**TASK OBJECTIVE**
Copy out the stretch of the records below from their start through the line containing "Looking at the", word for word, omitting the pictures.

**Records on locating elements in screenshots**
################

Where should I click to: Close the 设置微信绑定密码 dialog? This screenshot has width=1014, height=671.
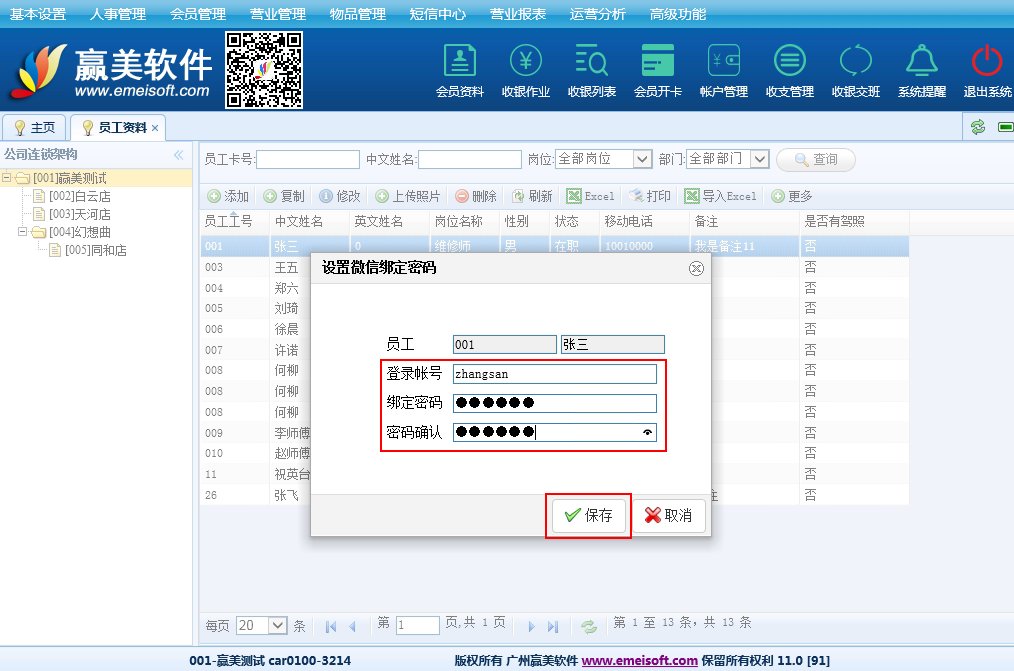tap(696, 268)
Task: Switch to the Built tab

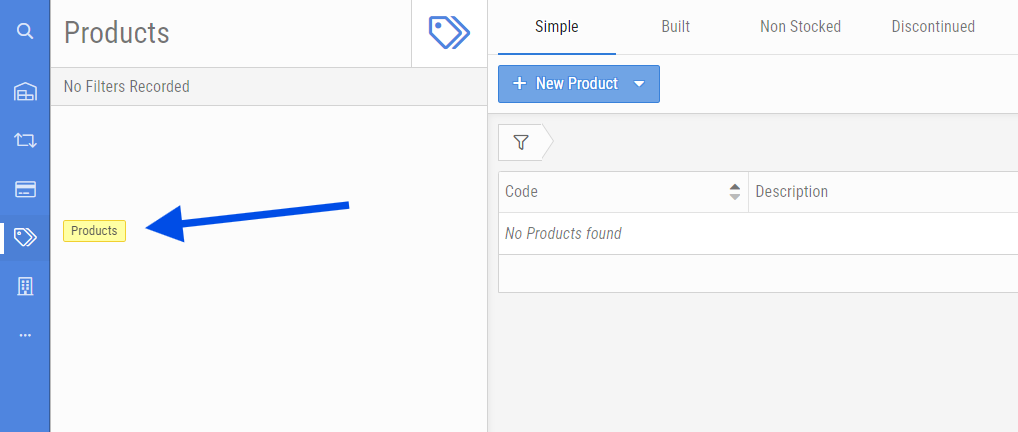Action: point(676,27)
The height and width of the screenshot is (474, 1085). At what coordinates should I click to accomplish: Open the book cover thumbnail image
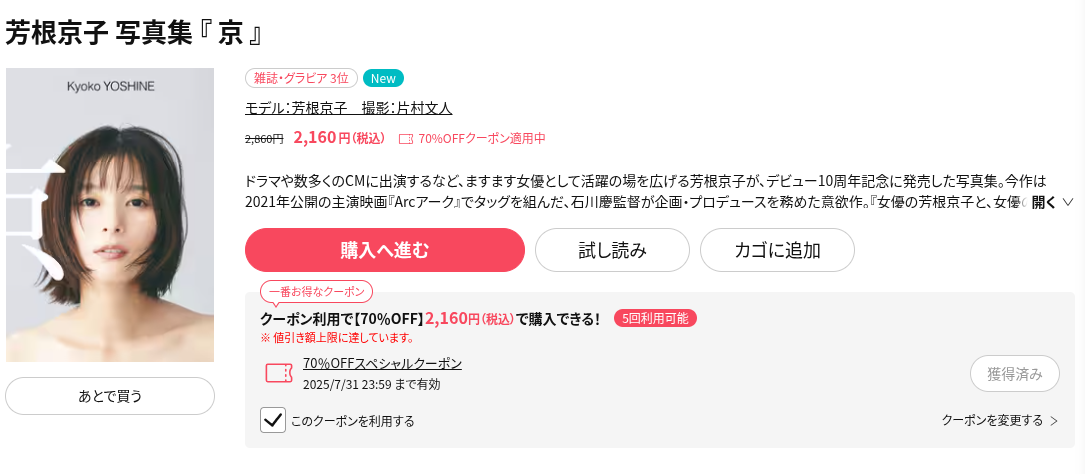pos(110,215)
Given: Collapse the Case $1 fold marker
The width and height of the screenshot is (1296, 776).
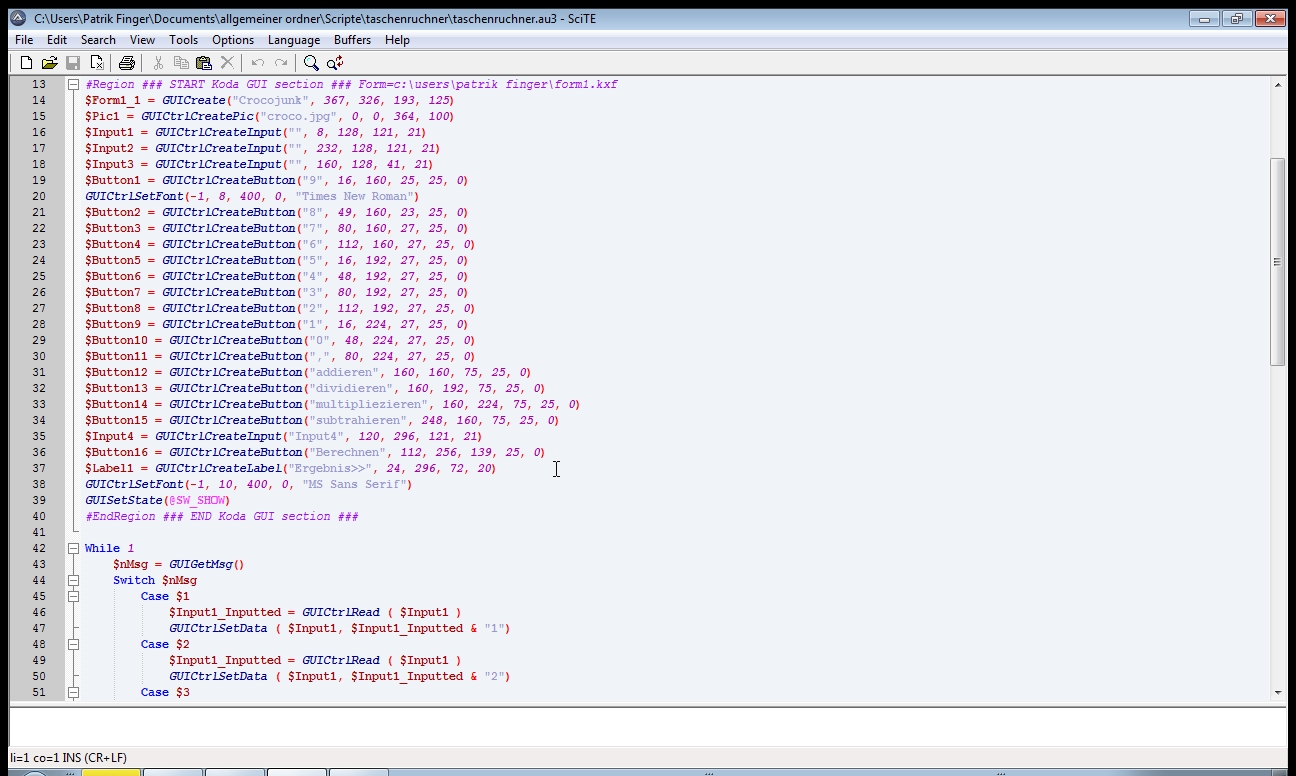Looking at the screenshot, I should click(x=73, y=597).
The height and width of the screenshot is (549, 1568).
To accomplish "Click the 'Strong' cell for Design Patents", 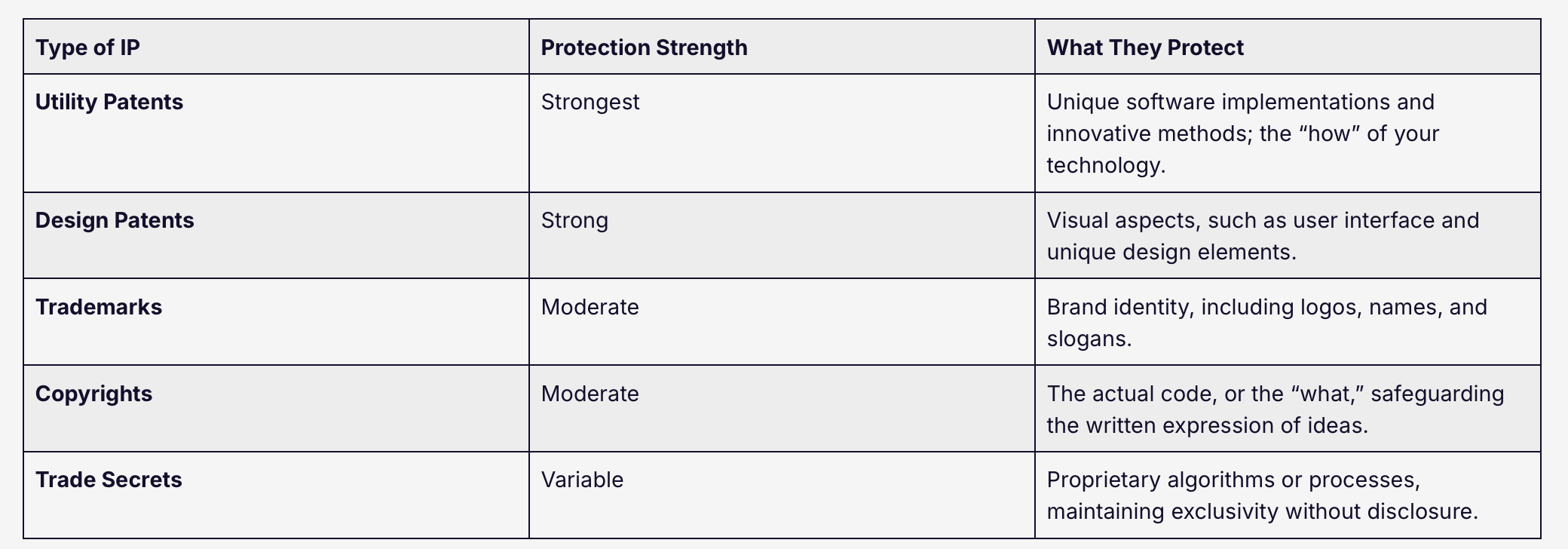I will point(574,220).
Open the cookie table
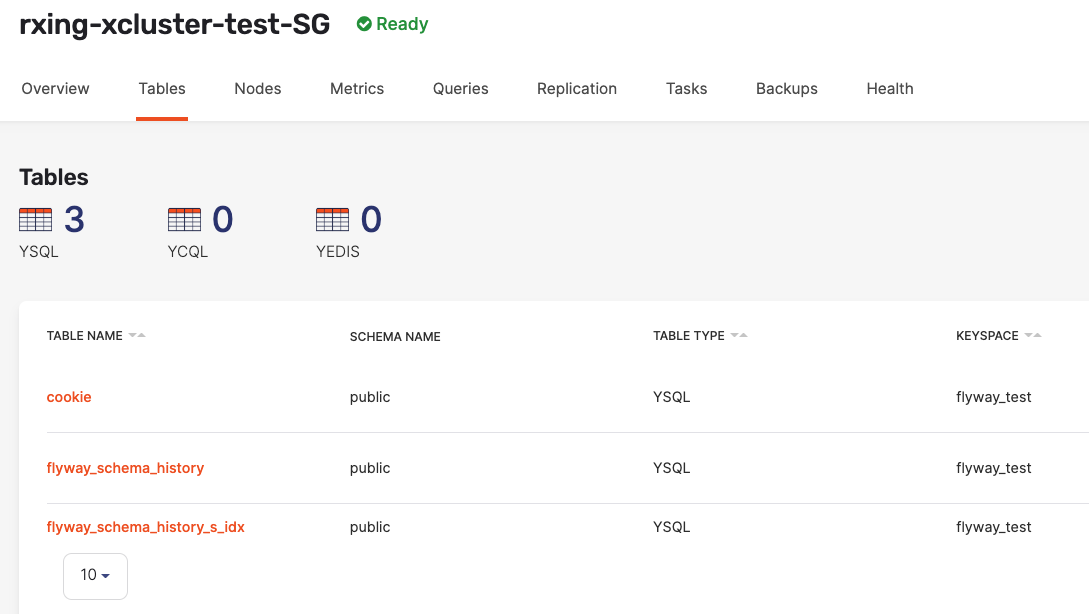 68,397
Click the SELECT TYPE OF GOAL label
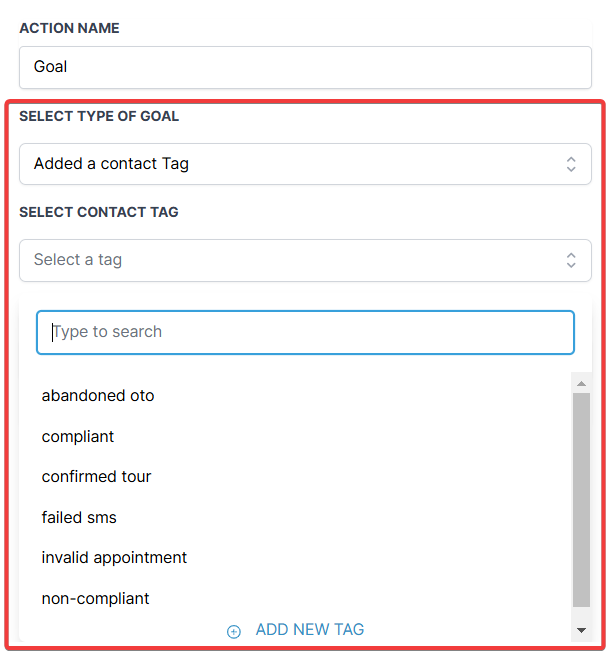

################

**PROBLEM SOLUTION**
Where should I click to: Close the 设置微信绑定密码 dialog? This screenshot has width=1014, height=671.
tap(696, 268)
Task: Switch to the Built tab

Action: point(676,27)
The height and width of the screenshot is (474, 1085). At what coordinates should I click to accomplish: Open the book cover thumbnail image
pos(110,215)
Given: Collapse the Case $1 fold marker
The width and height of the screenshot is (1296, 776).
Looking at the screenshot, I should click(x=73, y=597).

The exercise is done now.